We'll use this data to train and then test our machine learning model.

In [None]:
import pandas as pd
data = pd.read_csv("data.csv", index_col=False)
data

# Split out training vs test data and result labels

`X` and `y` capture inputs (features) and results (labels) for our training data.

`T` and `z` are the same but we use them only for testing performance of our model.

In [None]:
from sklearn.model_selection import train_test_split
train, test = train_test_split(data, test_size=0.3, shuffle=False)

In [None]:
train

In [None]:
test

# Encode category values as numbers

This is needed because the machine learning algorithm only deals with numbers.

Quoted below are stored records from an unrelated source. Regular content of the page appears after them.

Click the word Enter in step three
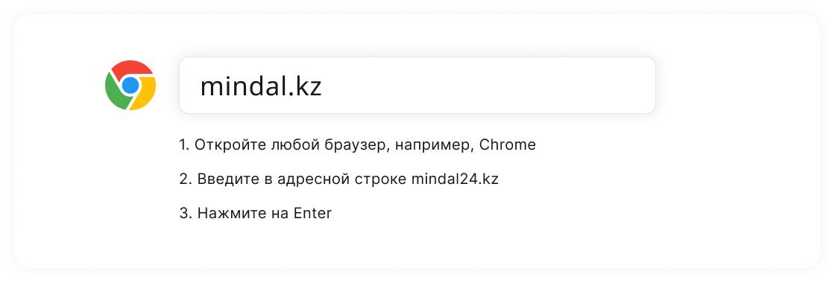The height and width of the screenshot is (283, 835). click(x=312, y=214)
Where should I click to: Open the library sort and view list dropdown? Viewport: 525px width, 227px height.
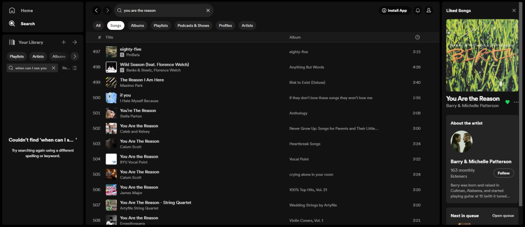tap(70, 68)
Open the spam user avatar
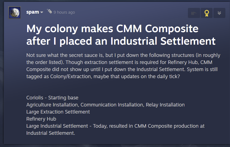Screen dimensions: 230x147 pyautogui.click(x=14, y=13)
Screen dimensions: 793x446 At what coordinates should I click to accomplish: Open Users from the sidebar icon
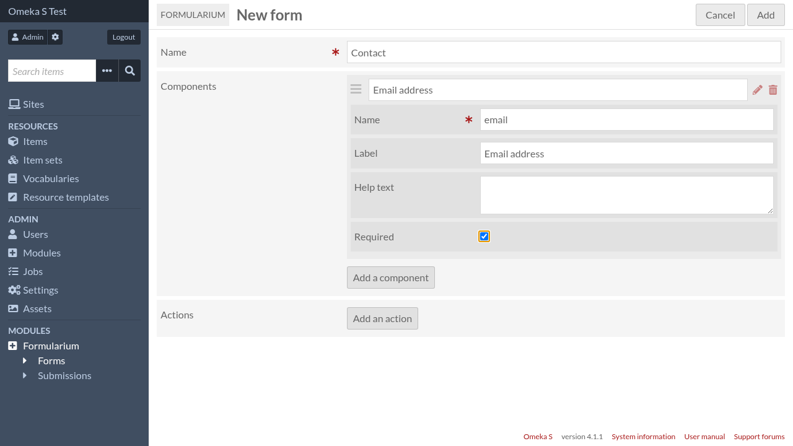(13, 234)
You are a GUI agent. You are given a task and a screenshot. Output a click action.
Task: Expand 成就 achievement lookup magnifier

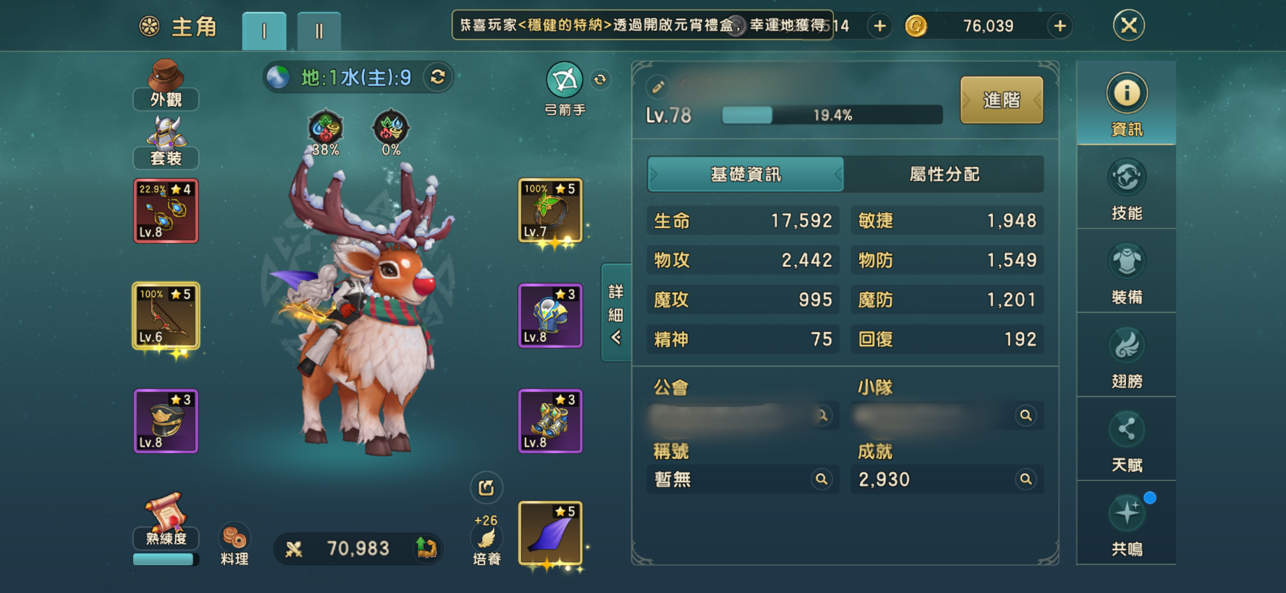pyautogui.click(x=1025, y=479)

The State in each record is encoded as a 1 in that state's column in a binary matrix.

In [None]:
from sklearn.preprocessing import LabelBinarizer
enc = LabelBinarizer()
enc.fit(['Queensland', 'Victoria', 'Queensland', 'Western Australia', 'South Australia', 'Tasmania'])
X = enc.transform(train['State'])
T = enc.transform(test['State'])

In [None]:
X

In [None]:
T

# Train and run the model

The output shows our test data including the actual *Repaid* against the prediction.

In [None]:
from sklearn.ensemble import RandomForestClassifier
clf = RandomForestClassifier(max_depth=2, random_state=0)
clf.fit(X, train['Repaid'])
p = clf.predict(T)
test.assign(p = p)

# Classification report

Summarises how predictions compared with actual *Repaid* on the training set.

In [None]:
from sklearn.metrics import classification_report
print(classification_report(test['Repaid'], p))

# Confusion Matrix

The count of true negatives is (0,0), false negatives is (1,0), true positives is (1,1) and false positives is (0,1).

In [None]:
from sklearn.metrics import confusion_matrix
confusion_matrix(test['Repaid'], p)

# Revisiting our training set

We have a clear pattern in *Repaid* based on state.

In [None]:
train.groupby(['State', 'Repaid'])[['Repaid']].count()

In [None]:
train.groupby(['State'])[['Repaid']].sum() / train.groupby(['State']).count()